Ia memastikan seluruh wilayah tersebut hingga kini tetap berada dalam kedaulatan Negara Kesatuan Republik Indonesia (NKRI).
Menurut Bupati, penegasan batas negara di Pulau Sebatik justru membawa keuntungan bagi Indonesia. Berdasarkan hasil kesepakatan terbaru antara Indonesia dan Malaysia, Indonesia memperoleh tambahan wilayah seluas sekitar 127,3 hektare, sementara Malaysia hanya mendapatkan sekitar 4,9 hektare.
“Tidak ada satu pun desa di Nunukan yang berpindah ke Malaysia. Tiga desa yang ramai dibicarakan itu tetap wilayah Indonesia,” ujarnya.
Ia menjelaskan, ketiga desa yang berada di kawasan Outstanding Boundary Problem (OBP) tidak pernah keluar dari wilayah Indonesia.
Penegasan garis batas dilakukan melalui mekanisme resmi dan merupakan hasil perundingan bilateral Indonesia dan Malaysia dalam forum Joint Indonesia–Malaysia Boundary Committee.

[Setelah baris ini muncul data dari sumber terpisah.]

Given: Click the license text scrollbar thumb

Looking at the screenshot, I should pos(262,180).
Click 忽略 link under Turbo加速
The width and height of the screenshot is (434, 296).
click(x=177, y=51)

Menurutnya, narasi yang berkembang di media sosial kerap keliru karena mencampuradukkan penyelesaian teknis OBP dengan isu hilangnya kedaulatan.
Pulau Sebatik sendiri dikenal memiliki karakter unik karena terbagi antara dua negara. Salah satu ikon yang kerap disorot adalah “Rumah Dua Negara” yang sering disalahartikan sebagai simbol berkurangnya wilayah Indonesia.
Bupati menegaskan, rumah tersebut sepenuhnya berada di wilayah Indonesia sesuai kesepakatan bilateral yang telah disepakati kedua negara.
Lebih lanjut, Bupati menilai hasil negosiasi penegasan batas negara di Pulau Sebatik menunjukkan posisi Indonesia yang diuntungkan.
Tambahan wilayah yang diperoleh merupakan hasil proses panjang berbasis hukum internasional dan diplomasi.
Karena itu, kesepakatan tersebut tidak dapat dimaknai sebagai pergeseran batas yang merugikan Indonesia.
Pemerintah daerah mendorong agar kepastian batas negara tersebut diikuti dengan penguatan pembangunan wilayah perbatasan, khususnya di Kabupaten Nunukan.
Upaya tersebut meliputi percepatan pembangunan infrastruktur, peningkatan layanan dasar, serta penguatan ekonomi masyarakat di kawasan perbatasan, guna memperkokoh kedaulatan sekaligus meningkatkan kesejahteraan warga.